When a host throws, Kinetic catches the exception and re-raises it locally with the failing host’s traceback attached.

Warning

When not to use this: if your model and batch fit on a single TPU host, stay there. Multi-host adds startup latency, requires Pathways, and a single host failure fails the whole slice. Move to multi-host only when you’ve outgrown one node.

Failure modes and recovery#

Multi-host jobs fail differently from single-host jobs. The most common ones, with what to actually do:

  • Slow startup (5–10 minutes for the first multi-host run). A fresh TPU multi-host slice has to provision multiple VMs and boot Pathways. This is expected; don’t kill the job thinking it’s stuck. If startup consistently exceeds 10 minutes, run kinetic init and choose troubleshoot, and check your TPU quota.

  • Topology mismatch. Your code’s expected device count doesn’t match jax.device_count() on the slice. Symptom: shape errors deep in pmap or sharding. Fix: compute mesh shapes from jax.device_count() and jax.process_count() instead of hardcoding.

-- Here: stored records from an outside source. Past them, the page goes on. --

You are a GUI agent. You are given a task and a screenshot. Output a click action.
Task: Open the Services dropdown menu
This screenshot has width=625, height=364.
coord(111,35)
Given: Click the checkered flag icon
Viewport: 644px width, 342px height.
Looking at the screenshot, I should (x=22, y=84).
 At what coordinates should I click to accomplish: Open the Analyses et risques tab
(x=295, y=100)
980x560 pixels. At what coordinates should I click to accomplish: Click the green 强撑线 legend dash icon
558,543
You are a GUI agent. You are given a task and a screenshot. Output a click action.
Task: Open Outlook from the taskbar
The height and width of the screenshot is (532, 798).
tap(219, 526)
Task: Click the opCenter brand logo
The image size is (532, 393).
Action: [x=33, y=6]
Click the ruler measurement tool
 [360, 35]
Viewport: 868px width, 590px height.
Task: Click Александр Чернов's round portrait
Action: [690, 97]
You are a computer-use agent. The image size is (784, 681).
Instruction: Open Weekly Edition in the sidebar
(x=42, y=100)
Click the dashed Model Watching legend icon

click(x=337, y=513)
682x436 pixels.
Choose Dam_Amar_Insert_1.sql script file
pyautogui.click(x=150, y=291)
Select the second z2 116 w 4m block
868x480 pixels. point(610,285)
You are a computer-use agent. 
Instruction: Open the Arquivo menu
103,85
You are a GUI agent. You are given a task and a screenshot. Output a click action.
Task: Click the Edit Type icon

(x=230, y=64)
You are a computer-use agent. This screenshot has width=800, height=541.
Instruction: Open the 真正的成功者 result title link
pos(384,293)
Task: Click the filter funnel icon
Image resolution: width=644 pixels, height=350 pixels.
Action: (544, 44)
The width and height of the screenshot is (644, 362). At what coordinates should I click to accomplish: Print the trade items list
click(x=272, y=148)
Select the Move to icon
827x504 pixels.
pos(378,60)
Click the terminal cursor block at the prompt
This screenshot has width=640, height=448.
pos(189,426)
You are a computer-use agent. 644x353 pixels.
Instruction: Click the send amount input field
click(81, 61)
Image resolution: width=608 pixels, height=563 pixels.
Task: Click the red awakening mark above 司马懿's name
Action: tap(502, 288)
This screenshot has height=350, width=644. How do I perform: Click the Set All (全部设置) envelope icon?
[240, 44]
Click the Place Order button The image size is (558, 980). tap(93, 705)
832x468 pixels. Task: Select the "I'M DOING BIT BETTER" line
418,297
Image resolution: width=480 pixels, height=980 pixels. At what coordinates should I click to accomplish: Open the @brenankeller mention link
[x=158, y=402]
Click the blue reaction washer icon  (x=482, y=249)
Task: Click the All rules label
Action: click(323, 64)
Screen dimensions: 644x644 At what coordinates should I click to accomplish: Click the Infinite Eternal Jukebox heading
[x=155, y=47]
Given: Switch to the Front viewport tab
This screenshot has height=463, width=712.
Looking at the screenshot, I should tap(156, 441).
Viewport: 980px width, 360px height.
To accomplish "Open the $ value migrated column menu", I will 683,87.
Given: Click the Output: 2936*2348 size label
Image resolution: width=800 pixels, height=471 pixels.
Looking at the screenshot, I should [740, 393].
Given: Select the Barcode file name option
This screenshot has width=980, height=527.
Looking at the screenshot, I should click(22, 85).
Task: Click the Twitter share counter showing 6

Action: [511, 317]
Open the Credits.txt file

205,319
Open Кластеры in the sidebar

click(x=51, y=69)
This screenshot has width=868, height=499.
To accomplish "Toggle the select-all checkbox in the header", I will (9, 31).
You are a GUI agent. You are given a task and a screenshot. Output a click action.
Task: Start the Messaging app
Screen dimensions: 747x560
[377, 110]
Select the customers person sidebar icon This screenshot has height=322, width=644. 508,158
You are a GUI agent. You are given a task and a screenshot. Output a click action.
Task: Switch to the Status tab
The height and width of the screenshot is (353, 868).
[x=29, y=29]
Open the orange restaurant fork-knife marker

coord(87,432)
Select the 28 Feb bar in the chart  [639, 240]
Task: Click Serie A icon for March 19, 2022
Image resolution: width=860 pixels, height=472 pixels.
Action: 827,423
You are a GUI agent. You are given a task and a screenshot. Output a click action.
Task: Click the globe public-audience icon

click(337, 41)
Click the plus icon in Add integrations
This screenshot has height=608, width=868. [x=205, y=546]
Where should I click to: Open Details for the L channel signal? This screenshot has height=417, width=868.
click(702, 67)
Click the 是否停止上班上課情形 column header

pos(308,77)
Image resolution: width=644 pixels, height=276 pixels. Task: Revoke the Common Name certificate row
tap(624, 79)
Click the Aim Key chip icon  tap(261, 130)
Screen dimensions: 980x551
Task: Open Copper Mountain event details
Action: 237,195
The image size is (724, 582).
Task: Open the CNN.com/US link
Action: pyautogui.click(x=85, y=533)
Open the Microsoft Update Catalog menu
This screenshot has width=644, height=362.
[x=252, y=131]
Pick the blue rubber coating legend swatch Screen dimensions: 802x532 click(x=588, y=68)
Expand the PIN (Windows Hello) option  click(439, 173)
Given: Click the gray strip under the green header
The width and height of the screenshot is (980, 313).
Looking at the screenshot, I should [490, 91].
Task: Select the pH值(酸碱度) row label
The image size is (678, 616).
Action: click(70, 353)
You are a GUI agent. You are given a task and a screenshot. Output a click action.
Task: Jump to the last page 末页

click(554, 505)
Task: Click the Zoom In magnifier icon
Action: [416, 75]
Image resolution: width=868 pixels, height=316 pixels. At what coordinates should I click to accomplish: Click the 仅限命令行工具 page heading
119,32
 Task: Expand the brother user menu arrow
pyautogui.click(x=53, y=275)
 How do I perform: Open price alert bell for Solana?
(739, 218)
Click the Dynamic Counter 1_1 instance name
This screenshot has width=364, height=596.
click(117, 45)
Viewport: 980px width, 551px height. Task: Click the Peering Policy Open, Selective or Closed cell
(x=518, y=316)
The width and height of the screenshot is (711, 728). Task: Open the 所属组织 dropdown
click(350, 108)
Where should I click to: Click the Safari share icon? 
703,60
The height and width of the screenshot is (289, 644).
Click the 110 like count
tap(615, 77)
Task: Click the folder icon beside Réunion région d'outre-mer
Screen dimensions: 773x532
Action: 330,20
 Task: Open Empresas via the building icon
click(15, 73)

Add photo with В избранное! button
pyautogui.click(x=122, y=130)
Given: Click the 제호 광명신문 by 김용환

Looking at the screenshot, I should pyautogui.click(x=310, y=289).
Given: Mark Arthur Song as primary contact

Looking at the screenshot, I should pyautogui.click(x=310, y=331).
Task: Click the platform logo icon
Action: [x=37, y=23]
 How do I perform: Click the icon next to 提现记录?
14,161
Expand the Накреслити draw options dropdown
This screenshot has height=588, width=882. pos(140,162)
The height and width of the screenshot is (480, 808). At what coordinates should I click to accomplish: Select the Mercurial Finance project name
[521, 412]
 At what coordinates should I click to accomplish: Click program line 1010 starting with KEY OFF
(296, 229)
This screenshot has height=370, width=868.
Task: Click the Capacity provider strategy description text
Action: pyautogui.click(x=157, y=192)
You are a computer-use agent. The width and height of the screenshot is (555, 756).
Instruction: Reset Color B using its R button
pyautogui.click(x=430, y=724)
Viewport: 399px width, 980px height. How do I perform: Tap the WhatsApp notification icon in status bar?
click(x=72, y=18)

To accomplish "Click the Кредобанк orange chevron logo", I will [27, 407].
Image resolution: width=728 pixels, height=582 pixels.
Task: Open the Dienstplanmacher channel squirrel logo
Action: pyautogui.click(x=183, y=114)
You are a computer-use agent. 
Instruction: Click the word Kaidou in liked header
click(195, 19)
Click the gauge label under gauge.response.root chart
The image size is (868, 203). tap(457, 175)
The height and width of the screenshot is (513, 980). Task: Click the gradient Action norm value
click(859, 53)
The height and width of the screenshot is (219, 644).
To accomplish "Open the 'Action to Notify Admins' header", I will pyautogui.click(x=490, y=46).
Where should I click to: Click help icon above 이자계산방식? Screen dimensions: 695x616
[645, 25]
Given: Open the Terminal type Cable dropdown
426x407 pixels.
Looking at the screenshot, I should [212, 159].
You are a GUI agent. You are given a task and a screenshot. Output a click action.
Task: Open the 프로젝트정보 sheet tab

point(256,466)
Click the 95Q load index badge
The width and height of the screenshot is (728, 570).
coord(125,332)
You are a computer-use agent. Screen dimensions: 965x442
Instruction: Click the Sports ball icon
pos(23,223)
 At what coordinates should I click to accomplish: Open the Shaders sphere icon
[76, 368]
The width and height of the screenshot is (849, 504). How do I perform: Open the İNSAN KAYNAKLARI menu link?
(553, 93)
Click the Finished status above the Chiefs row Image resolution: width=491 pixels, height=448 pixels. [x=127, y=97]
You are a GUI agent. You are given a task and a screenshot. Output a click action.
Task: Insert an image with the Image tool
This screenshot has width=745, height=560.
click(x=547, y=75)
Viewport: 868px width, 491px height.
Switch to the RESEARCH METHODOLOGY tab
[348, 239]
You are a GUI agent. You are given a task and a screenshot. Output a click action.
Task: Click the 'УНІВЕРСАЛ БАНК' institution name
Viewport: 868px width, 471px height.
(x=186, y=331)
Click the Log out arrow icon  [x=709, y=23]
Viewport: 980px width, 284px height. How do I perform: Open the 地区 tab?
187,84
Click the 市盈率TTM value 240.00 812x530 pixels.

  • One host hangs, the slice times out. A single host that fails collective communication takes the slice with it. JAX raises a collective timeout on every host. Fix: read logs from every host — Kinetic interleaves them — and look for the divergent one. Common causes are uneven data loading or a Python exception on one host before the collective.

  • Spot preemption. Multi-host slices on spot capacity die together if any one host is preempted. Fix: don’t use spot for multi-host unless you can absorb full restarts (and have checkpoints).

  • Quota exhaustion mid-run. A scheduled slice can be delayed indefinitely if regional quota is full. Symptom: job stuck in PENDING for > 10 min on a multi-host accelerator. Fix: check Cloud Console quota for your accelerator type; consider switching zones.

Recommended checkpoint frequency: for any multi-host run, write a checkpoint at least every 10 minutes of wall time. The base rate of preemption, quota issues, and slice-wide failures is high enough that unbounded loss windows are not worth the throughput. See Checkpointing for the API.

Debugging distributed jobs#

kinetic jobs logs <id> (and --follow while the job is running) returns the leader pod’s stdout, which is what print() calls on process index 0 produce. To gate output to that one process, guard print statements with jax.process_index():

import jax

if jax.process_index() == 0:
    print(f"epoch {epoch}: loss={loss}")

For non-leader hosts, fetch logs directly from the per-host pods. kubectl get pods -n <namespace> | grep <job-id> lists every pod in the slice; kubectl logs <pod-name> then returns that host’s stdout. Cloud Logging in the GCP Console offers the same view through a UI filter on the job name.

If a job fails on any host, Kinetic catches the exception and re-raises it locally with that host’s stack trace, so you usually do not need to inspect non-leader logs to diagnose a crash.